3. Robocop - Criminals have taken over a bankrupt Detroit (wait, I thought this was science fiction?) The amoral downfall of America features the studied indifference of business executives after the needless death of one of their own, and the aforementioned madly cackling bad guys victimizing good people apparently for sheer twisted pleasure rather than for any material gain.
4. Judge Dredd - The conservative fear of the decay of big ("mega") cities perhaps raises its head early here; by virtue of humans crowding into giant cities, of course everyone goes bad. In the original work the film is based on there are also nuke-happy Soviets spreading mind-destroying viruses to add to the fun.
5. Demolition Man - This is the outgroup here, because it envisions an attempt at a utopia that, while it's a bit too G-rated and emasculated and claustrophobic for some of its subjects, is certainly far from a full-on dystopia; imagine a world taken over by yoga instructors and 50 year old New Age ladies that sell crystals and hand-made herbal soaps, and you're 90% of the way there. The "warning" of this movie boils down to "look how easy these people are to victimize; to protect them they need a real man willing to beat up civilians to get criminals." When a super-criminal from the modern day (Wesley Snipes) escapes his cryogenic prison, there are extended scenes of his victimization of these hapless neo-hippies. Tellingly, the tone of these scenes seems to make it quite deliberately very difficult not to take the criminal's side. You want Wesley Snipes to beat up these wimpy cops, because they're weak, and they had it coming. This movie always ran together in my head with Judge Dredd; oddly, both feature Sylvester Stallone and Rob Schneider. In his Super Mario Brothers costume Snipes doesn't quite come across as a late 90s L.A. criminal mastermind, but at least he engages in the requisite high-pitched insane cackling while committing nastiness.
6. Freejack - Protagonist Emilio Estevez awakes in the near (bad) future to find a polluted, criminal, humiliated America dominated by Japan. I save this one for last because of the homeless man's monolog to Emilio Estevez, perfectly exemplifying the obsession with illustrating the final, exact moment of humiliation and downfall, symbolic in this case:
Emilio Estevez: (Bumming about the horrible place America has become) Man, if it's come down to this, what's the point?

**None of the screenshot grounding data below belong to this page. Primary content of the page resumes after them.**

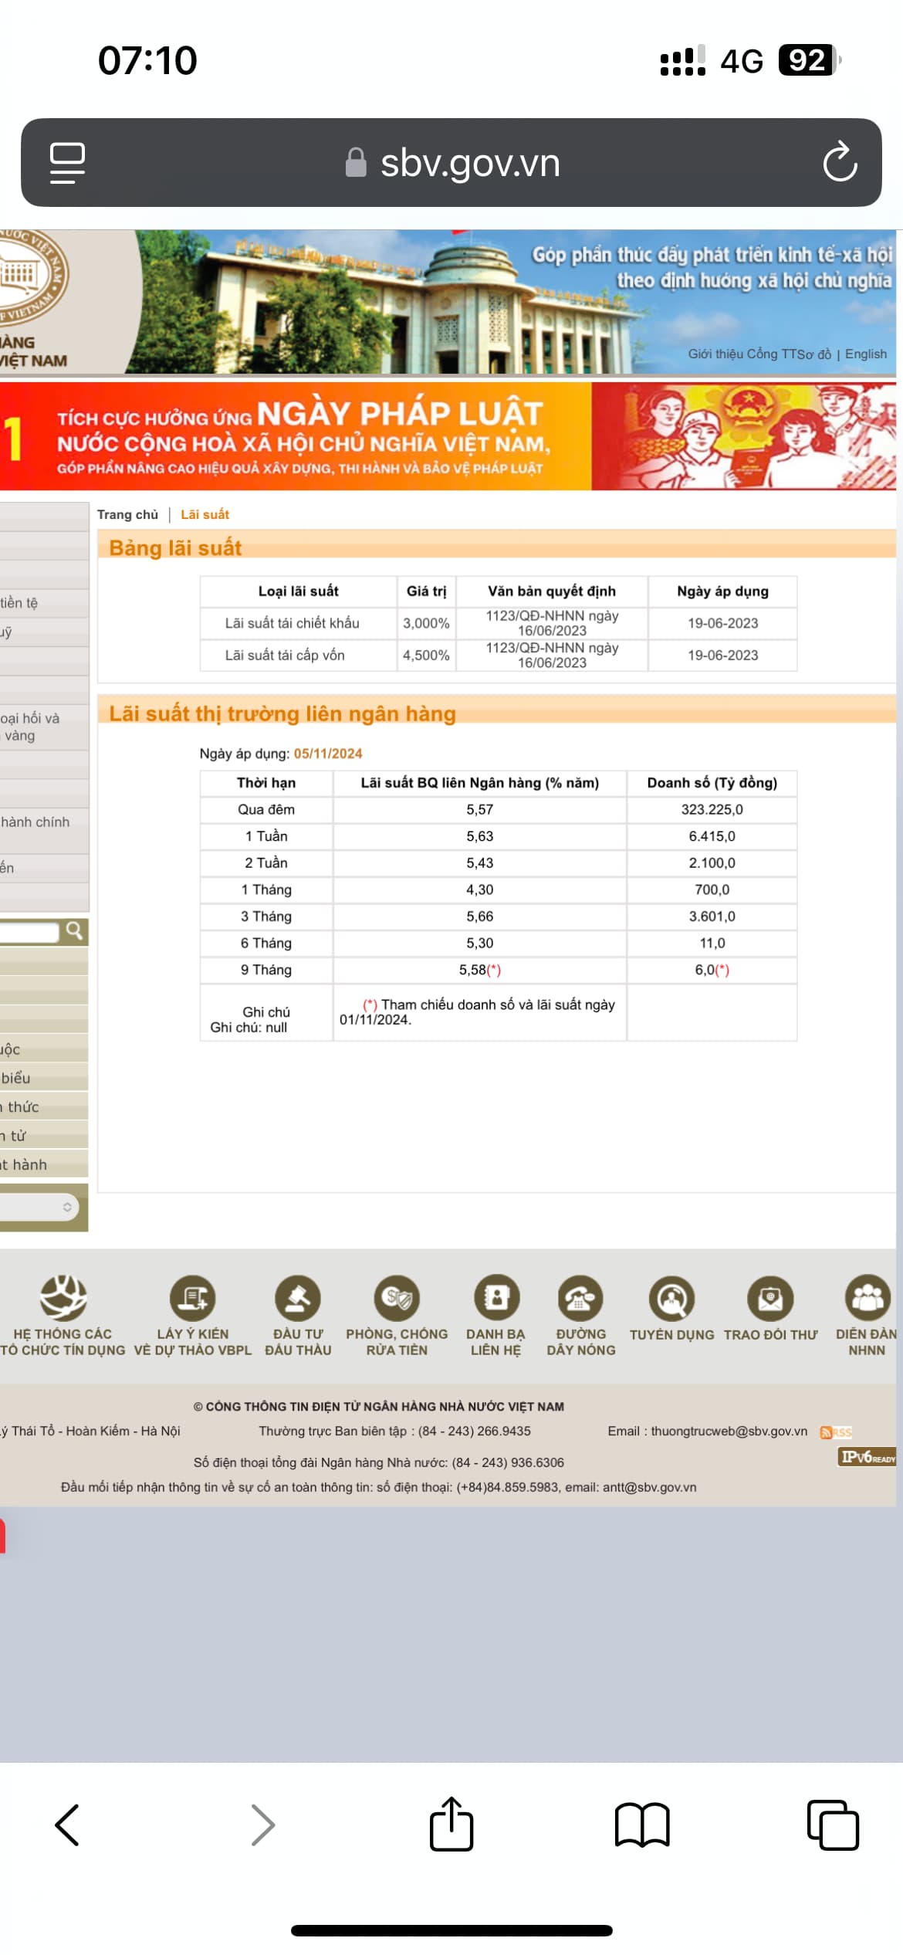
Task: Click the Tuyển dụng icon
Action: (671, 1298)
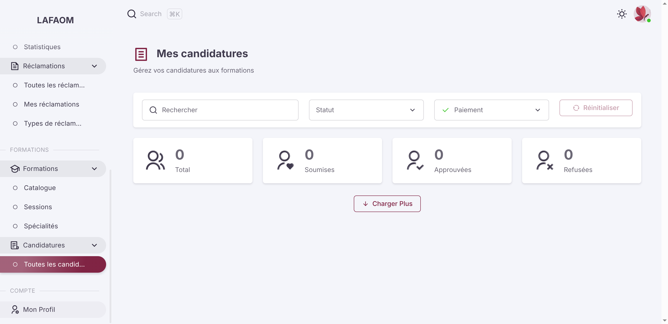
Task: Click the top bar search magnifier icon
Action: [132, 14]
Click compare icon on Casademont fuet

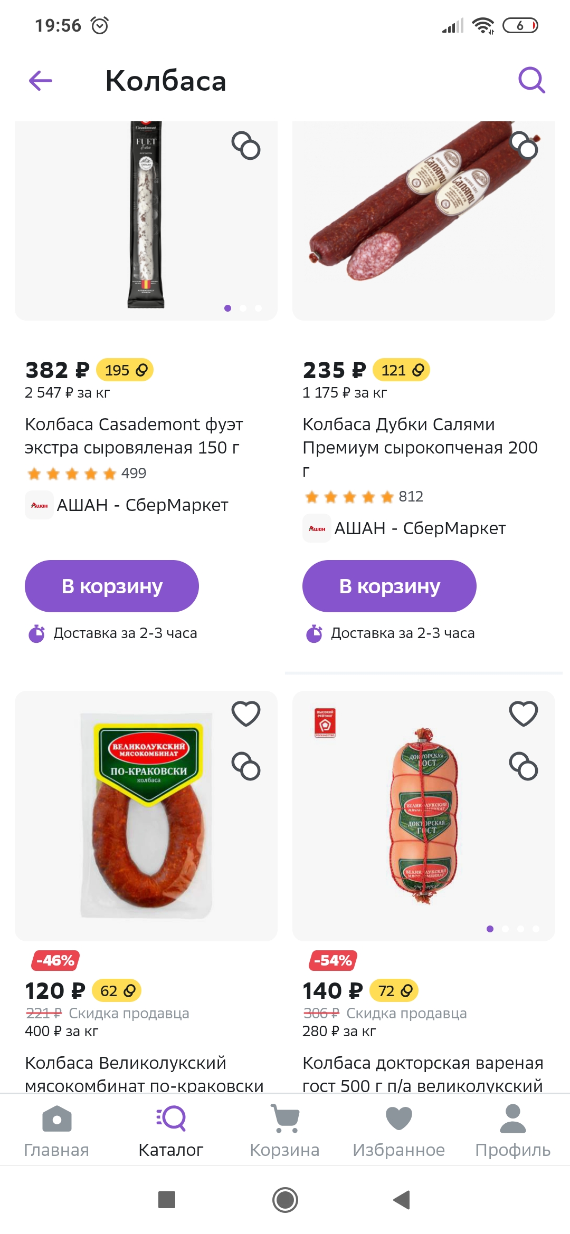tap(246, 146)
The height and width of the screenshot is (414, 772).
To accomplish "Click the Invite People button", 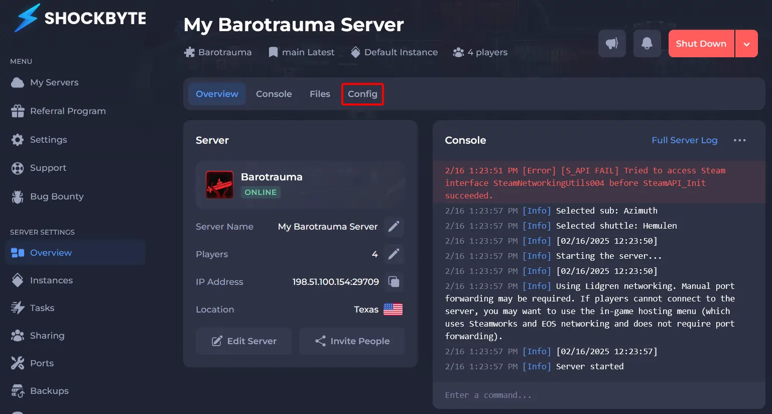I will (352, 341).
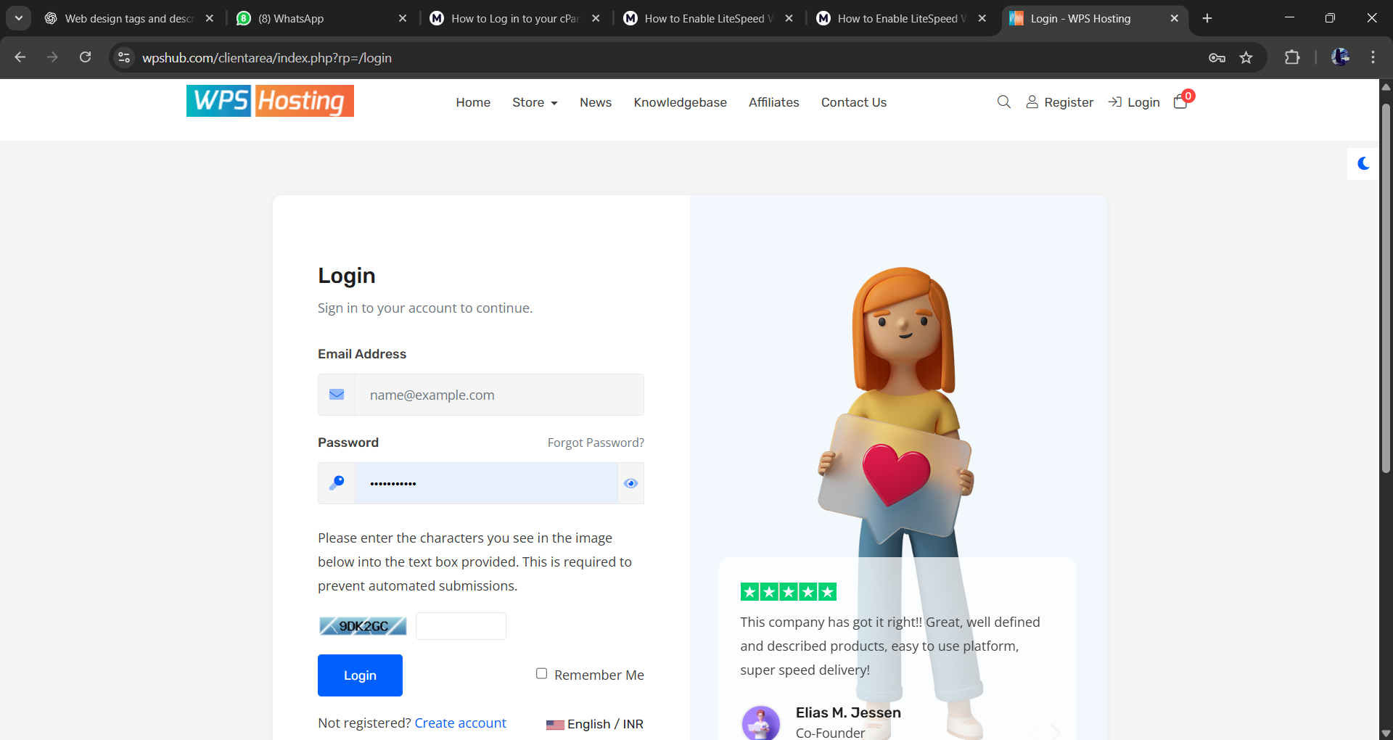Screen dimensions: 1393x740
Task: Click the password manager key icon
Action: click(x=1217, y=58)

Homeless guy: He riddles me. The ancient riddle: 'Whats the point?' Have you ever seen an eagle flying back to his home with dinner for the Missus and all the little eagle babies? And he's flying against the wind and he's flying in the rain and he's flying through bullets and all kinds of hell, and then right at that moment when he's about to get back to his nest, he says, "What the fuck, it's a drag being an eagle" and right then two little x's comes across his eyes just like in the old-fashioned cartoons. And he goes plunging down, and down and down and BAM. He's just a splatter of feathers and then we dont have the national bird of America no more. Did you ever see that?

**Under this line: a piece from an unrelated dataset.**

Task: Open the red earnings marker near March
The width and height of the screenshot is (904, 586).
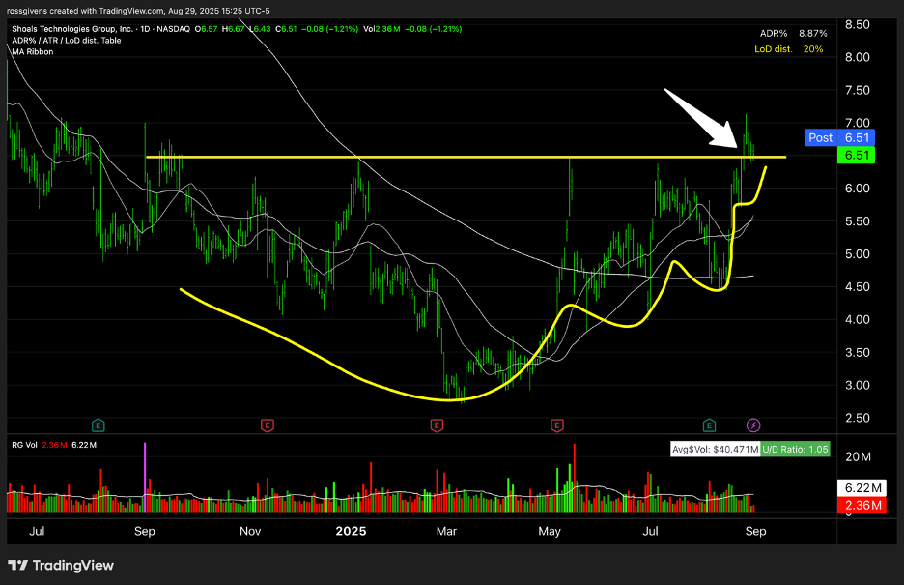Action: click(x=437, y=425)
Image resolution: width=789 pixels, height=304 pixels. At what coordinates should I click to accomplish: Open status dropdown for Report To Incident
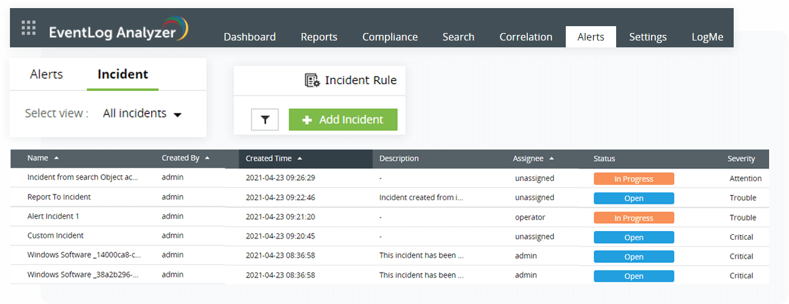[x=634, y=198]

Notice the absence of Heinlein or Poul Anderson or Niven work in this list. All could be characterized as writers of science fiction with conservative themes, but all are at bottom optimistic about human beings, and more importantly, recognize a moral universe outside the United States.
I have no good explanation for why this strange pornographic obsession exists, but I can't help thinking about it. Since the moment of final moral defeat seems to be the absolute worst nightmare of these conservatives, it could be a desensitization issue. That is, if you spend enough time worrying about an abstract event (moral decay), you eventually develop a Stockholm syndrome-like relationship with it, much like adult horror buffs were often the kids who couldn't watch Nightmare on Elm Street movies alone until they were 13.